История превращений и смерти сэра Джона Фальстафа

История превращений и смерти сэра Джона Фальстафа

«Ричард II» заканчивался тем, что королем Англии становился Генрих IV. Шекспир решил продолжить драматическое изображение судеб Англии XV века. Это было тем более легко, что уже существовала старая пьеса-хроника такого рода под названием «Славные победы Генриха V». В ней изображалась беспутная молодость Генриха в бытность принцем, а затем его преображение, когда он стал королем и одержал великую победу под Азенкуром, принесшую Англии полное господство над Францией. Эту пьесу Шекспир использовал для того, чтобы написать драму о молодости принца, когда страной правил его отец Генрих IV. Нам она известна как первая часть «Генриха IV». Она была поставлена на сцене в 1597 году и сразу имела огромный успех. Этим она была обязана не красочному изображению междоусобицы между королем Генрихом IV и восставшими против него феодалами, а эпизодам, которые с исторической точки зрения не имели никакого значения.

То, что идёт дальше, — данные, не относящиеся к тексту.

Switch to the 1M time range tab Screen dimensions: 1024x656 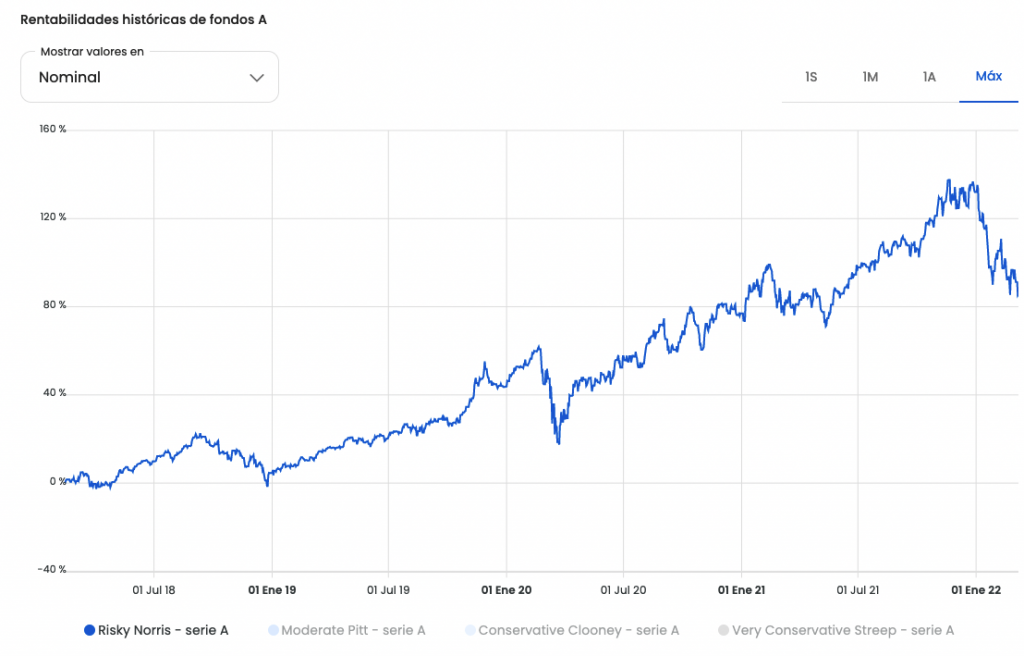tap(870, 77)
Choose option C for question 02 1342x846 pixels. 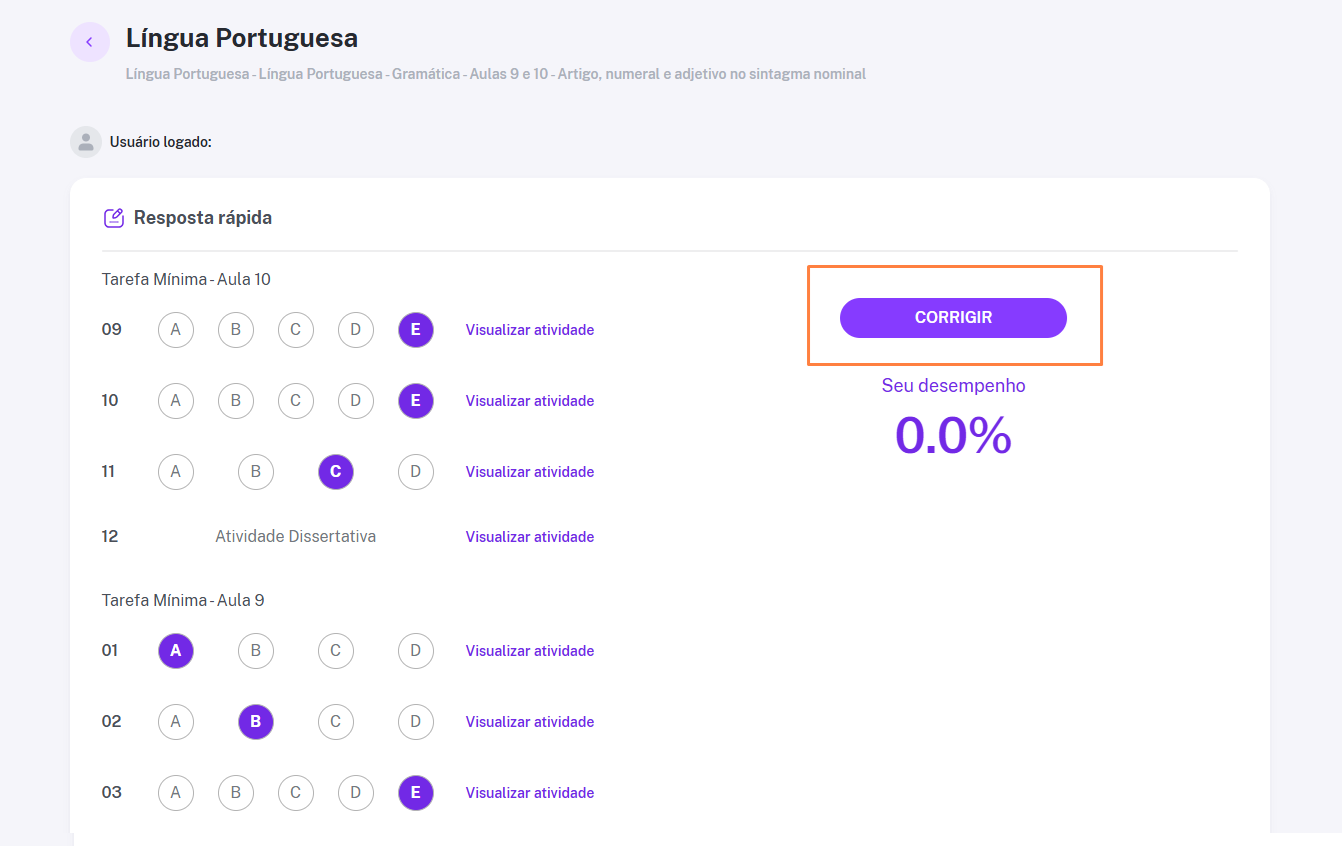click(x=336, y=722)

Летописи хранили предания о том, что Генрих V, будучи молодым, водился с дурной компанией, бесчинствовал и однажды даже залепил оплеуху верховному судье, когда тот попытался приструнить его. Материал этот был слишком ярок, чтобы не обратить на себя внимание, и уже неизвестный предшественник Шекспира, написавший «Славные победы Генриха V», изобразил принца в сообществе забулдыг. Он не преминул также ввести эпизод с верховным судьей.

Перерабатывая пьесу своего предшественника, Шекспир увидел возможность усилить комизм этих сцен. В «Славных победах Генриха V» сцены беспутства принца имели второстепенное значение. Шекспир придал своей пьесе иной характер тем, что он развил эту тему, придав ей не меньшее значение, чем политическим событиям. Он как бы разделил пьесу пополам. Каждое серьезное событие перемежается каким-нибудь эпизодом, в котором участвуют веселые забулдыги, окружающие принца. Особенно заметной фигурой среди них был старый толстый рыцарь. Мы знаем его теперь как сэра Джона Фальстафа, и под этим именем он вошел в галерею бессмертных образов Шекспира как высшее проявление его комического гения.

Первоначально этот персонаж имел другое имя. Он именовался сэром Джоном Олдкаслом. То было реальное имя одного из современников Генриха V, о котором сохранилась память в летописях Англии. Олдкасл сначала прославился как храбрый воин, а затем как один из главарей еретического движения лоллардов. Религиозная ересь лоллардов была выражением их оппозиции католической церкви и королю. Генрих V жесточайшим образом расправился с лоллардами, и одной из его жертв был Джон Олдкасл. Чтобы отравить самую память о нем, была придумана легенда о том, что Олдкасл был трусом, пьяницей и богохульником. Поэтому, когда Шекспир создал образ старого распутника и бывшего рыцаря, он дал ему имя сэра Джона Олдкасла.

Он не был достаточно хорошо знаком с родословными аристократических семей, поэтому совершил промах. Оказалось, что был жив потомок Олдкасла высокопоставленный лорд Кобхем. Он счел великой обидой, что его предок, погибший мученической смертью, опозорен перед всем народом как трус и пьяница.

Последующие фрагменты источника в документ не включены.